The problem with Redis
Redis processes every command on a single thread. This was a brilliant design choice in 2009: no locks, no race conditions, dead-simple reasoning. But modern servers have 16, 32, 64+ cores sitting idle while Redis maxes out one.
The Redis answer is clustering: shard your data across multiple Redis instances. This works, but it adds complexity (slot migration, cross-slot errors, resharding), latency (network hops between nodes), and cost (multiple processes, multiple memory spaces).
Lux asks: what if a single process could use all your cores safely?
Sharded architecture
struct Store {
shards: Box<[RwLock<Shard>]>
}
shard_count = num_cpus * 16
shard_index = fx_hash(key) % shard_countLux splits its keyspace into N shards, each protected by a reader-writer lock. The shard count auto-tunes based on CPU count: 64 shards on a 4-core machine, 256 on a 16-core.

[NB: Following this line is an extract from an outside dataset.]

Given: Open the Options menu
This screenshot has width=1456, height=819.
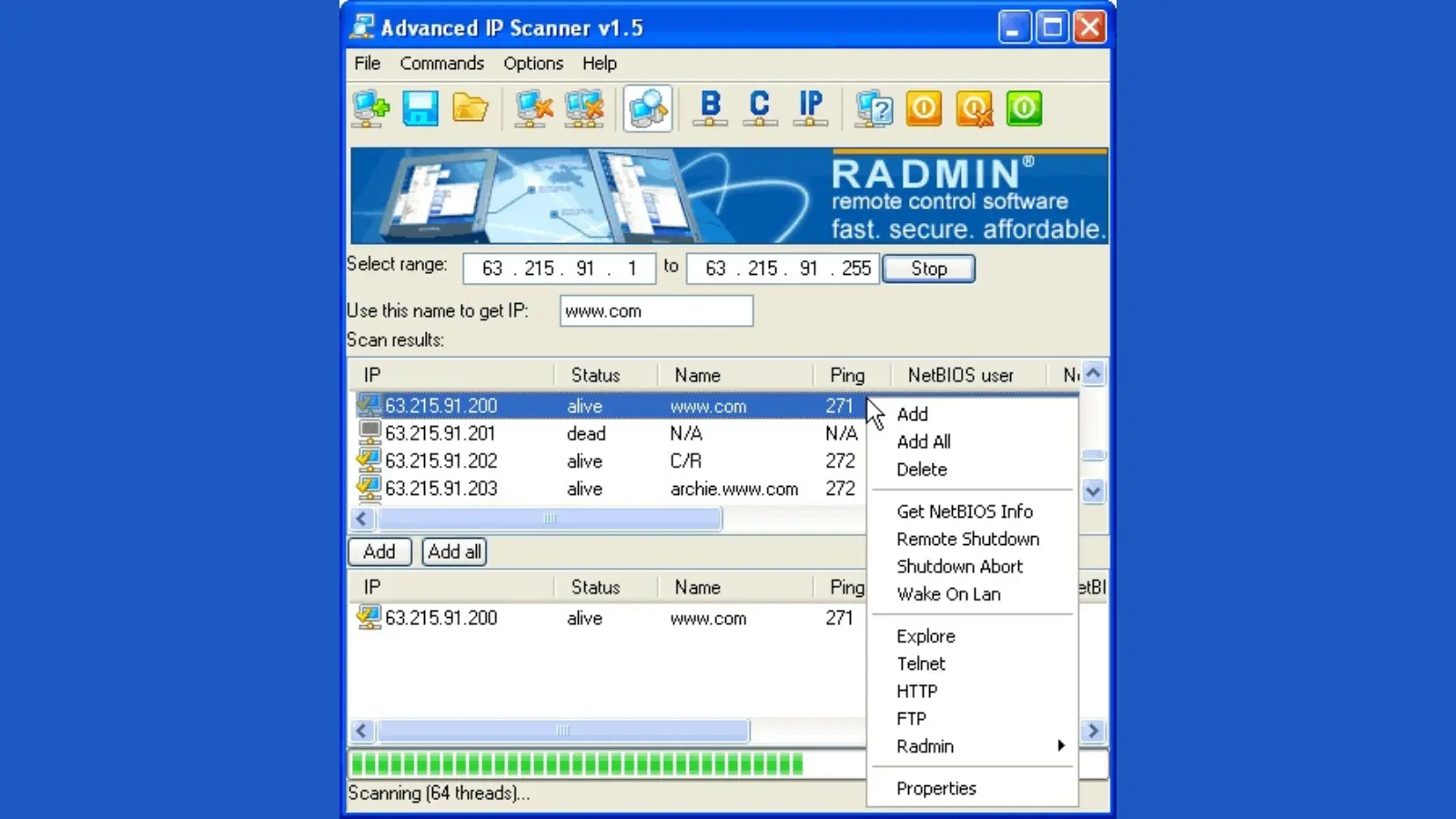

Each shard is cache-line aligned (128 bytes) to prevent false sharing between cores.
Reader-writer locks mean that multiple GET requests to the same shard run in parallel with zero contention. Only writes require exclusive access, and only to the specific shard being written to. With 256 shards, the probability of two concurrent writes hitting the same shard is less than 0.4%.
Zero-copy RESP parser
A typical Redis command like SET mykey myvalue arrives as bytes on a TCP socket. Most parsers allocate a new String for each argument. For a 64-command pipeline, that is 192+ heap allocations before a single command executes.
Lux's parser returns &[u8] slices that point directly into the read buffer. Zero allocations. The parsed command is a pointer and a length into memory you already have. Strings are only allocated at the moment of insertion into the store.
before:
fn parse() -> Vec<String> // 192 heap allocs per pipeline
after:
fn parse() -> Vec<&[u8]> // 0 heap allocsPipeline batching by shard
When a client sends a pipeline of 64 commands, the naive approach processes them one at a time: lock shard, execute, unlock, lock next shard, execute, unlock. That is 64 lock acquisitions.
Lux sorts the pipeline by shard. Commands hitting the same shard are grouped together and executed under a single lock acquisition. For a 64-command pipeline hitting 20 unique shards, that is 20 lock acquisitions instead of 64.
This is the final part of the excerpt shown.